Audio is a separate project from text
When a client asks for "Hindi localisation" they almost always mean text plus audio. Treat them as separate work streams. Text changes are mechanical. Audio re-records depend on voice talent availability, studio time, and a re-QA pass for every slide where narration timing changed. Estimate them separately or you will be late.
Hindi is more than one register
There is formal, Sanskrit-leaning Hindi — the variety used in government communication — and there is the spoken Hindi most learners actually use. Pick a register consciously, write it into the style guide, apply it ruthlessly. The most common reviewer complaint is not "this is wrong" but "this is the wrong register," and the only defence against that is having committed to one in writing before the first slide is translated.
RTL is a redesign, not a translation
Hindi to Punjabi is a copy-paste away. Hindi to Urdu is not. RTL is a layout problem — mirrored navigation, reversed timeline arrows, audio progress that grows leftward — and a Punjabi-shaped build won't carry over. "We already do Hindi, Urdu should be easy" is the assumption you'll be asked to defend most often. It's wrong.
Numbers, dates, units are content
A learner survey we shipped once asked "How many years have you been at this company?" The Hindi translation was clean. The number input next to it accepted only ASCII digits. A non-trivial number of learners typed "तीन" (three, in Devanagari) and were rejected by validation. Numbers are content. So are dates, currencies, and measurement units. If you haven't checked whether the form accepts the localised form, you have a bug.
Cultural context is the part you can't outsource
A compliance module that opens with a Diwali office-party scenario lands oddly in Tamil Nadu, where Pongal is the regionally celebrated festival. The Tamil reviewer caught it. We changed the opening for the Tamil version. Then we noticed the Punjabi version had a similar issue, and the Kannada one, and the Telugu one was actually fine, and the rule turned out to be: open with a regional festival the learner's office would actually mark.
That isn't translation. That's a per-region rewrite. There is no AI tool that will tell you to do it. The reviewer who lives in the region is the most valuable role in the localisation stack.
Build the master as if the localised versions exist
The strongest single habit: when authoring the English master, write it as if you already know it will become five other languages.
- Avoid puns and idioms
- Avoid scenarios where a specific cultural backdrop is doing load-bearing work
- Keep sentences short
- Avoid sub-clauses that translate to four words in one language and a single word in another — that's how audio timing diverges across locales
The constraints that come from "this has to translate" tend to push you toward writing that is shorter, more direct, and more universally readable — including in the source language.
On voice talent
Regional voice talent matters more than the budget conversation suggests. A voice that sounds like the learner's own raises completion rates in a way generic pan-Indian narration does not. If you can only invest in one thing per localisation, invest in the voice. Text can be tightened by reviewers. Voice has to be cast right the first time.

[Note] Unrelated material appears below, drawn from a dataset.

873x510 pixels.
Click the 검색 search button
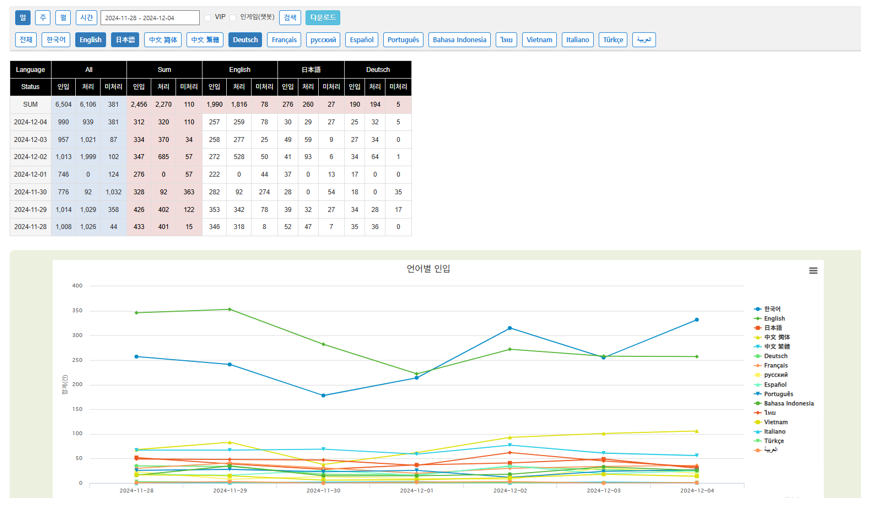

On AI-assisted localisation in 2026
I use HeyGen and ElevenLabs in the Kidvento pipeline for Hindi and French — generally for prototype passes and for languages where regional voice talent is hard to schedule. The current state of the tools:
- Strong for: time-pressed prototype passes, languages where a regional human is scheduled but you need a draft now, lip-synced video where re-shooting is impractical
- Weak for: register nuance, cultural rewrites, idiom, the kind of small voice-acting choices that distinguish a usable narration from a memorable one
The right pattern is human-in-the-loop. AI drafts the variant, a regional reviewer revises, a regional voice records the version that ships. Skipping the reviewer step is the failure mode I see most often.
Closing
Localisation is the part of eLearning where the gap between "technically correct" and "actually works for the learner" is widest. Hire a reviewer in the region. Build the pipeline so their changes apply at the file level rather than the design level. Assume the first version of any localised module will be wrong in a way you don't yet know.